This is a Fed and Ben bullsh--t market that the tax payers are paying for and will pay for for along time. Get ready for the time is coming for it to hit the fan!!
Shhhh! listen, that creaking and cracking sound is the timber that holds up Wall Street. When Ben leaves in January QE 3 is gone. Going to be a big cave in, you can hear the props creaking and the rumble already down deep in the bowels of Wall Street. 85 billion a month, 1 trillion a year air money. When the wet nurse pulls the sugar tit away, the baby is going to scream like a spoiled child. Been feedin the junkie since 09, hard to see the intrinsic value in a propped up market. It's going to be one hell of a ride to the bottom.
Feds get out of the way and allow true Price Discovery.

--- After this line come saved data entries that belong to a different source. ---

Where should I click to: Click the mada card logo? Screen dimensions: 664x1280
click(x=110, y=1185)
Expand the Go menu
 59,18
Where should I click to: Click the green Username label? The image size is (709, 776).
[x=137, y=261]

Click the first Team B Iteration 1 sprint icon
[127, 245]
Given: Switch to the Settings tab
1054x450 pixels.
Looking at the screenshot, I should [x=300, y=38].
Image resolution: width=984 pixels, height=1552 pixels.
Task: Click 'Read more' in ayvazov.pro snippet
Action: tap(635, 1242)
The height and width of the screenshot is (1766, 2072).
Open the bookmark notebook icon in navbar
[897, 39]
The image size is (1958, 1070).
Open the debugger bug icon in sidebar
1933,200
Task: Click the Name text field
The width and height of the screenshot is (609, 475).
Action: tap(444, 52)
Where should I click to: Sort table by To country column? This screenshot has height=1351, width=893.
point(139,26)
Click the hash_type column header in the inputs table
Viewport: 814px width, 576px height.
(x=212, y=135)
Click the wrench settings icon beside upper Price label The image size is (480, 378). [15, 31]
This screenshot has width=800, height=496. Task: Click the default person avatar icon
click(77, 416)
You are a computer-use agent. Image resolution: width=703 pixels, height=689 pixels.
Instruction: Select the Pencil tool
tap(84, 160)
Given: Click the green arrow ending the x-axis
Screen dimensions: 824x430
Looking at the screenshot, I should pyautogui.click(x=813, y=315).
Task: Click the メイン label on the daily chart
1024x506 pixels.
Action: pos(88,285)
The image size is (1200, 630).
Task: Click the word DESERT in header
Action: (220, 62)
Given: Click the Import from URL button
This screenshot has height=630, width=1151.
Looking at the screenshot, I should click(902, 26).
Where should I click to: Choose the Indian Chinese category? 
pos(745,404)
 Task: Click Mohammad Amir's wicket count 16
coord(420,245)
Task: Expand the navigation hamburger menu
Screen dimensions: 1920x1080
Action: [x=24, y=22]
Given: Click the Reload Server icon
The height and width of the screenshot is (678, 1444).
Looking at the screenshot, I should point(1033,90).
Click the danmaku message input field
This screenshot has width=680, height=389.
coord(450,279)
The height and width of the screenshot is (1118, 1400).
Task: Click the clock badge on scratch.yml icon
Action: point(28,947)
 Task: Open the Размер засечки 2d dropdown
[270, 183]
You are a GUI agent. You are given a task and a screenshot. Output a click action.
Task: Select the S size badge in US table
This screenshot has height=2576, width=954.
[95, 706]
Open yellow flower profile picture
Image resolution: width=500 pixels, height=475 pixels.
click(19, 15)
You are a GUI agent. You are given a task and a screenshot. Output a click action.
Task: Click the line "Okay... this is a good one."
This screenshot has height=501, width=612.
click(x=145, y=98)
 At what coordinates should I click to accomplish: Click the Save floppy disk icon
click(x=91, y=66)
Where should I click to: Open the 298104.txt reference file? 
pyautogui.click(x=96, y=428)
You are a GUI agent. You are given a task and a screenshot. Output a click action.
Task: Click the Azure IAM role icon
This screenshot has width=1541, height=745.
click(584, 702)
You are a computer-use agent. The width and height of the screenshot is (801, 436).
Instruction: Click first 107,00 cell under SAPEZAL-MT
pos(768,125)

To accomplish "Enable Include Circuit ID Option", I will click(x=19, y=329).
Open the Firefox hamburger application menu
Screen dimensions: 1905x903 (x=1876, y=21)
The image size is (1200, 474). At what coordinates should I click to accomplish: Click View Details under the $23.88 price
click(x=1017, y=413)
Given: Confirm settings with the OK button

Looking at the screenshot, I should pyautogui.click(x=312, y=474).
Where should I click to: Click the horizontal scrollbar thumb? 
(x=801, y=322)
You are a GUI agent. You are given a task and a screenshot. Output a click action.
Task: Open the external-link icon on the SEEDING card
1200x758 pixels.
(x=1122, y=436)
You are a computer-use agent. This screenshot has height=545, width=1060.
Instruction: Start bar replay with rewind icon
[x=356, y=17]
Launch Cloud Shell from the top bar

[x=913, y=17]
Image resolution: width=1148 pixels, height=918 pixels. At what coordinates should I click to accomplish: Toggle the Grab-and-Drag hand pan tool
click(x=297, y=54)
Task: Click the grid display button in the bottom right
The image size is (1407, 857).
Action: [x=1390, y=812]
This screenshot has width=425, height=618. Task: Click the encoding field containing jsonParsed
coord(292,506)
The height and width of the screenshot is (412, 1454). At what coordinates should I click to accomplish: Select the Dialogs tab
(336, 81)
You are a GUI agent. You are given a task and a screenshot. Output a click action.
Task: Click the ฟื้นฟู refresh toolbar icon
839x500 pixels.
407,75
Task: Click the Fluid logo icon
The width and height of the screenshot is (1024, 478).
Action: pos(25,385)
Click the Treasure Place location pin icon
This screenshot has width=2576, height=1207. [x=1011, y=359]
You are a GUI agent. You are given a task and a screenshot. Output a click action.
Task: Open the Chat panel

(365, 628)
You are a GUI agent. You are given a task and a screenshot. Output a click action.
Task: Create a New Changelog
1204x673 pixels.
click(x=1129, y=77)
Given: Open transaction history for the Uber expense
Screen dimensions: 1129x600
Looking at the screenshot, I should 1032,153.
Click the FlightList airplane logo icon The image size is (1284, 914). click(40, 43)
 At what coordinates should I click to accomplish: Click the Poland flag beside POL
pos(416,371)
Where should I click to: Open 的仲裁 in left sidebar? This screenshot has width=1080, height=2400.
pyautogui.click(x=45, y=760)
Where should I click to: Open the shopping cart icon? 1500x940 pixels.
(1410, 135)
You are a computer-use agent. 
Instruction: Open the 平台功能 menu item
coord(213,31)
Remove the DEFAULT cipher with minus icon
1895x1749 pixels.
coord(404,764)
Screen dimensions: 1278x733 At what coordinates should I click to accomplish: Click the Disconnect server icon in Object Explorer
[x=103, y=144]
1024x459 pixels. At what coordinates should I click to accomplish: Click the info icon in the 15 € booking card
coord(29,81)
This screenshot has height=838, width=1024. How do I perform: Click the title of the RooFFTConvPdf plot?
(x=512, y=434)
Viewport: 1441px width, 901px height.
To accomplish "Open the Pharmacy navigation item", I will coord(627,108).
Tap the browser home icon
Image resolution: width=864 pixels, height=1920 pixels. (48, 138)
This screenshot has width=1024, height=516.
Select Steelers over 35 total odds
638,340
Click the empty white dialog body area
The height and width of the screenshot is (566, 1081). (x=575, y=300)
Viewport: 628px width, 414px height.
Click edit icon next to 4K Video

Even then, it's not a given. It's always easy to say the Market moved higher or lower because of this or that. At the end of the day, it's pure assumption because we can't wind back the Clock and see the Market's Behavior without the Feds actions. Folks were saying the same thing about the Gov't sequester cuts, now they hardly mention them. If anything, the FEDs ever growing Balance Sheet is a long term Negative. It's like drug dependence, at some point, you don't know anything else. That's never a good thing.
"(Propaganda Central) - Federal Reserve officials are considering moving the goal posts on U.S. monetary policy with a promise to keep interest rates low for longer in the hopes of heading off a troubling rise in market-set borrowing costs. Top Fed officials, who have pulled out all the stops to boost the U.S. recovery from recession, have worried for months that investors might drive bond yields up when the time came to reduce the central bank's bond-buying program. Their fears have started to become reality. Yields, which move inversely to the price of Treasury debt, began to climb sharply in May with signs of stronger jobs growth and signals from the Fed that it could begin to scale back its bond purchases, known as quantitative easing, as soon as September. With yields rising, some Fed officials warmed to the idea of anchoring borrowing costs more firmly by pledging to keep overnight rates near zero well after the jobless rate falls below 6.5 percent, the Fed's current threshold for considering tighter monetary policy. Unemployment stood at 7.6 percent in June."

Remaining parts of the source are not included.